• **Required work**
Copy out all of the items below, reproducing each line word for word.

---*---

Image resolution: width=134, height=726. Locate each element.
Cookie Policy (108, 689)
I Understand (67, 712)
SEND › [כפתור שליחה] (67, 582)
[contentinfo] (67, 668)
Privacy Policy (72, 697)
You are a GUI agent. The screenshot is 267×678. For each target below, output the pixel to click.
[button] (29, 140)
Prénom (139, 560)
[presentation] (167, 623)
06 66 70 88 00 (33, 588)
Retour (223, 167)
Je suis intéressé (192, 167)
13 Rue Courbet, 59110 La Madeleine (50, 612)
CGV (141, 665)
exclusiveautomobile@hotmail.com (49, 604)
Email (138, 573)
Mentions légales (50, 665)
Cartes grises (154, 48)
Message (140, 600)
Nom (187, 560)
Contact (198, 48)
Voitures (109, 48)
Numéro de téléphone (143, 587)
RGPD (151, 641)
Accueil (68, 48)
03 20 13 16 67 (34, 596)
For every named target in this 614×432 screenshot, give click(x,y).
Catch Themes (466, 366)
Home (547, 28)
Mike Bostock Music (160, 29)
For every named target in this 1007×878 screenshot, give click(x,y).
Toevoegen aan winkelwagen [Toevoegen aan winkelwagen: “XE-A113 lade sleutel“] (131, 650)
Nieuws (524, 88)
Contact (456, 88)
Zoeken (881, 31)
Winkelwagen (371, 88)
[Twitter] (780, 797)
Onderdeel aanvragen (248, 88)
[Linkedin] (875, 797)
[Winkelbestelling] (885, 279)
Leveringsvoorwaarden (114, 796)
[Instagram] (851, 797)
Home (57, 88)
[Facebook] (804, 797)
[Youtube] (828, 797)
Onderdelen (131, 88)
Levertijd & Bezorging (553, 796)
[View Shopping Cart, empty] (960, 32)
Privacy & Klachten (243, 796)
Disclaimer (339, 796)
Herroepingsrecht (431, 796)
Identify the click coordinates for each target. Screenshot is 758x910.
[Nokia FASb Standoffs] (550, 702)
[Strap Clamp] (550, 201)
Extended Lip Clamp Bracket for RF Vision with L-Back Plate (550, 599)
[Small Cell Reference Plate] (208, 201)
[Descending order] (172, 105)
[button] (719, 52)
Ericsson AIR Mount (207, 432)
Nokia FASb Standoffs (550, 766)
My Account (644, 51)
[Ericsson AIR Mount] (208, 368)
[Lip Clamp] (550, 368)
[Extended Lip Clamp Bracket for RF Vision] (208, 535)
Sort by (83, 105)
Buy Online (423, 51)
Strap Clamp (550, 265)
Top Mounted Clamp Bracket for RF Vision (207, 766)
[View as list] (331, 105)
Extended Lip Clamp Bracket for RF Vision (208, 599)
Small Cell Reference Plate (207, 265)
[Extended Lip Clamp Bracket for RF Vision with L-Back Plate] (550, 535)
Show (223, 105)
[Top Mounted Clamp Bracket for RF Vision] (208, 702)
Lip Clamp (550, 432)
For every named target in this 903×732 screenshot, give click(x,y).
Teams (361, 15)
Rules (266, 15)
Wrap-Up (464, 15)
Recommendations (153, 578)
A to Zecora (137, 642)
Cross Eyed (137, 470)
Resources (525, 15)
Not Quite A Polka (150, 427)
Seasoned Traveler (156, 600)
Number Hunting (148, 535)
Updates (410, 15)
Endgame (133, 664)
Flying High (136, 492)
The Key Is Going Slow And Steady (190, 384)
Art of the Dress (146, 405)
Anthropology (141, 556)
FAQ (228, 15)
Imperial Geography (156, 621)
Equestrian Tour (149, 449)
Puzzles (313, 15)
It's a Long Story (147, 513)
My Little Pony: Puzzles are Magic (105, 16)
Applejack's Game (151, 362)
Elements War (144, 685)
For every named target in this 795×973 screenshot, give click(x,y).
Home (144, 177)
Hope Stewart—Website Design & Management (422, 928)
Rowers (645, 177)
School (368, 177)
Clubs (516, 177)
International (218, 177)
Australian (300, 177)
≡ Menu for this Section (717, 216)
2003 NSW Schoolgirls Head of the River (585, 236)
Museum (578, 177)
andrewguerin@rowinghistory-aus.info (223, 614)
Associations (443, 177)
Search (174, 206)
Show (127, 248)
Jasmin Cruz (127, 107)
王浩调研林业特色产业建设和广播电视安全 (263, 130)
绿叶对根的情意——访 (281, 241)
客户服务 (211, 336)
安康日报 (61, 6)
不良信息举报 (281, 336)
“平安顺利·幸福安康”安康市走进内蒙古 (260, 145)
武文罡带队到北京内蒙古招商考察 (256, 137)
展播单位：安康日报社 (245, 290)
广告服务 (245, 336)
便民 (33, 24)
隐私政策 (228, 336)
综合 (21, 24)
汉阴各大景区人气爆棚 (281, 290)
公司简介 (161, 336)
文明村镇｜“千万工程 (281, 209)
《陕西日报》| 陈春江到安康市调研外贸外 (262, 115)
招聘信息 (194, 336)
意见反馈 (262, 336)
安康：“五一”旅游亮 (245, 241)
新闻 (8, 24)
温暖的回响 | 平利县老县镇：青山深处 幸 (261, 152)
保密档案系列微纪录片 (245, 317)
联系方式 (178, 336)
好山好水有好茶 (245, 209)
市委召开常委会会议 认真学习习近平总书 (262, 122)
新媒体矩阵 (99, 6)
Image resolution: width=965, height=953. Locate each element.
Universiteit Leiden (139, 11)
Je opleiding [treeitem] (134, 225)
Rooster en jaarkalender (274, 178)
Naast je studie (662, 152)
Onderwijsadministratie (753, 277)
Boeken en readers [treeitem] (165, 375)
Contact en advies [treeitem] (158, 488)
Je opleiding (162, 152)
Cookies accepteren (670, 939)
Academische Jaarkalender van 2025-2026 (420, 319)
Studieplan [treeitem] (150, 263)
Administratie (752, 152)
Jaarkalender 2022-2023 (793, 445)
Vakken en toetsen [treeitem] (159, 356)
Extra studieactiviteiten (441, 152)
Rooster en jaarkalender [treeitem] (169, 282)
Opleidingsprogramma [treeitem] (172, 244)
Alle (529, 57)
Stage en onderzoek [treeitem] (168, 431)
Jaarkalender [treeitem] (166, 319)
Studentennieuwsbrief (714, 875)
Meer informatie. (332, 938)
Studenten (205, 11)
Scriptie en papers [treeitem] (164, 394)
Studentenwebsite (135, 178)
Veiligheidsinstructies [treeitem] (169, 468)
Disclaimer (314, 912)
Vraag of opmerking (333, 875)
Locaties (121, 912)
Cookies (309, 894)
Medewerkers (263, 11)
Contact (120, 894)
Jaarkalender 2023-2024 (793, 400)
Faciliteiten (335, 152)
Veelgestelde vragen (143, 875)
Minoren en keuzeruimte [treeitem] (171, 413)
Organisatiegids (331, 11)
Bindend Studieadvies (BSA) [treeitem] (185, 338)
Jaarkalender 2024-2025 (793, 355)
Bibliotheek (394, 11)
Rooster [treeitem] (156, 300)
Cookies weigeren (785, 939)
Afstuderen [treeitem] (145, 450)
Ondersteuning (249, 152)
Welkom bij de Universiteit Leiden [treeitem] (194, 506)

---*---

• **Exercise answer**
Image resolution: width=134, height=726. Locate each element.
Cookie Policy (108, 689)
I Understand (67, 712)
SEND › [כפתור שליחה] (67, 582)
[contentinfo] (67, 668)
Privacy Policy (72, 697)
You are a GUI agent. The screenshot is 267×678. For each target below, output the pixel to click.
[button] (29, 140)
Prénom (139, 560)
[presentation] (167, 623)
06 66 70 88 00 (33, 588)
Retour (223, 167)
Je suis intéressé (192, 167)
13 Rue Courbet, 59110 La Madeleine (50, 612)
CGV (141, 665)
exclusiveautomobile@hotmail.com (49, 604)
Email (138, 573)
Mentions légales (50, 665)
Cartes grises (154, 48)
Message (140, 600)
Nom (187, 560)
Contact (198, 48)
Voitures (109, 48)
Numéro de téléphone (143, 587)
RGPD (151, 641)
Accueil (68, 48)
03 20 13 16 67 (34, 596)
For every named target in this 614×432 screenshot, give click(x,y).
Catch Themes (466, 366)
Home (547, 28)
Mike Bostock Music (160, 29)
For every named target in this 1007×878 screenshot, give click(x,y).
Toevoegen aan winkelwagen [Toevoegen aan winkelwagen: “XE-A113 lade sleutel“] (131, 650)
Nieuws (524, 88)
Contact (456, 88)
Zoeken (881, 31)
Winkelwagen (371, 88)
[Twitter] (780, 797)
Onderdeel aanvragen (248, 88)
[Linkedin] (875, 797)
[Winkelbestelling] (885, 279)
Leveringsvoorwaarden (114, 796)
[Instagram] (851, 797)
Home (57, 88)
[Facebook] (804, 797)
[Youtube] (828, 797)
Onderdelen (131, 88)
Levertijd & Bezorging (553, 796)
[View Shopping Cart, empty] (960, 32)
Privacy & Klachten (243, 796)
Disclaimer (339, 796)
Herroepingsrecht (431, 796)
Identify the click coordinates for each target. Screenshot is 758x910.
[Nokia FASb Standoffs] (550, 702)
[Strap Clamp] (550, 201)
Extended Lip Clamp Bracket for RF Vision with L-Back Plate (550, 599)
[Small Cell Reference Plate] (208, 201)
[Descending order] (172, 105)
[button] (719, 52)
Ericsson AIR Mount (207, 432)
Nokia FASb Standoffs (550, 766)
My Account (644, 51)
[Ericsson AIR Mount] (208, 368)
[Lip Clamp] (550, 368)
[Extended Lip Clamp Bracket for RF Vision] (208, 535)
Sort by (83, 105)
Buy Online (423, 51)
Strap Clamp (550, 265)
Top Mounted Clamp Bracket for RF Vision (207, 766)
[View as list] (331, 105)
Extended Lip Clamp Bracket for RF Vision (208, 599)
Small Cell Reference Plate (207, 265)
[Extended Lip Clamp Bracket for RF Vision with L-Back Plate] (550, 535)
Show (223, 105)
[Top Mounted Clamp Bracket for RF Vision] (208, 702)
Lip Clamp (550, 432)
For every named target in this 903×732 screenshot, give click(x,y).
Teams (361, 15)
Rules (266, 15)
Wrap-Up (464, 15)
Recommendations (153, 578)
A to Zecora (137, 642)
Cross Eyed (137, 470)
Resources (525, 15)
Not Quite A Polka (150, 427)
Seasoned Traveler (156, 600)
Number Hunting (148, 535)
Updates (410, 15)
Endgame (133, 664)
Flying High (136, 492)
The Key Is Going Slow And Steady (190, 384)
Art of the Dress (146, 405)
Anthropology (141, 556)
FAQ (228, 15)
Imperial Geography (156, 621)
Equestrian Tour (149, 449)
Puzzles (313, 15)
It's a Long Story (147, 513)
My Little Pony: Puzzles are Magic (105, 16)
Applejack's Game (151, 362)
Elements War (144, 685)
For every named target in this 795×973 screenshot, give click(x,y).
Home (144, 177)
Hope Stewart—Website Design & Management (422, 928)
Rowers (645, 177)
School (368, 177)
Clubs (516, 177)
International (218, 177)
Australian (300, 177)
≡ Menu for this Section (717, 216)
2003 NSW Schoolgirls Head of the River (585, 236)
Museum (578, 177)
andrewguerin@rowinghistory-aus.info (223, 614)
Associations (443, 177)
Search (174, 206)
Show (127, 248)
Jasmin Cruz (127, 107)
王浩调研林业特色产业建设和广播电视安全 (263, 130)
绿叶对根的情意——访 (281, 241)
客户服务 (211, 336)
安康日报 (61, 6)
不良信息举报 (281, 336)
“平安顺利·幸福安康”安康市走进内蒙古 (260, 145)
武文罡带队到北京内蒙古招商考察 (256, 137)
展播单位：安康日报社 (245, 290)
广告服务 (245, 336)
便民 (33, 24)
隐私政策 (228, 336)
综合 (21, 24)
汉阴各大景区人气爆棚 (281, 290)
公司简介 (161, 336)
文明村镇｜“千万工程 (281, 209)
《陕西日报》| 陈春江到安康市调研外贸外 (262, 115)
招聘信息 (194, 336)
意见反馈 (262, 336)
安康：“五一”旅游亮 (245, 241)
新闻 (8, 24)
温暖的回响 | 平利县老县镇：青山深处 幸 (261, 152)
保密档案系列微纪录片 (245, 317)
联系方式 (178, 336)
好山好水有好茶 (245, 209)
市委召开常委会会议 认真学习习近平总书 (262, 122)
新媒体矩阵 (99, 6)
Image resolution: width=965, height=953. Locate each element.
Universiteit Leiden (139, 11)
Je opleiding [treeitem] (134, 225)
Rooster en jaarkalender (274, 178)
Naast je studie (662, 152)
Onderwijsadministratie (753, 277)
Boeken en readers [treeitem] (165, 375)
Contact en advies [treeitem] (158, 488)
Je opleiding (162, 152)
Cookies accepteren (670, 939)
Academische Jaarkalender van 2025-2026 (420, 319)
Studieplan [treeitem] (150, 263)
Administratie (752, 152)
Jaarkalender 2022-2023 (793, 445)
Vakken en toetsen [treeitem] (159, 356)
Extra studieactiviteiten (441, 152)
Rooster en jaarkalender [treeitem] (169, 282)
Opleidingsprogramma [treeitem] (172, 244)
Alle (529, 57)
Stage en onderzoek [treeitem] (168, 431)
Jaarkalender [treeitem] (166, 319)
Studentennieuwsbrief (714, 875)
Meer informatie. (332, 938)
Studenten (205, 11)
Scriptie en papers [treeitem] (164, 394)
Studentenwebsite (135, 178)
Veiligheidsinstructies [treeitem] (169, 468)
Disclaimer (314, 912)
Vraag of opmerking (333, 875)
Locaties (121, 912)
Cookies (309, 894)
Medewerkers (263, 11)
Contact (120, 894)
Jaarkalender 2023-2024 (793, 400)
Faciliteiten (335, 152)
Veelgestelde vragen (143, 875)
Minoren en keuzeruimte [treeitem] (171, 413)
Organisatiegids (331, 11)
Bindend Studieadvies (BSA) [treeitem] (185, 338)
Jaarkalender 2024-2025 (793, 355)
Bibliotheek (394, 11)
Rooster [treeitem] (156, 300)
Cookies weigeren (785, 939)
Afstuderen [treeitem] (145, 450)
Ondersteuning (249, 152)
Welkom bij de Universiteit Leiden [treeitem] (194, 506)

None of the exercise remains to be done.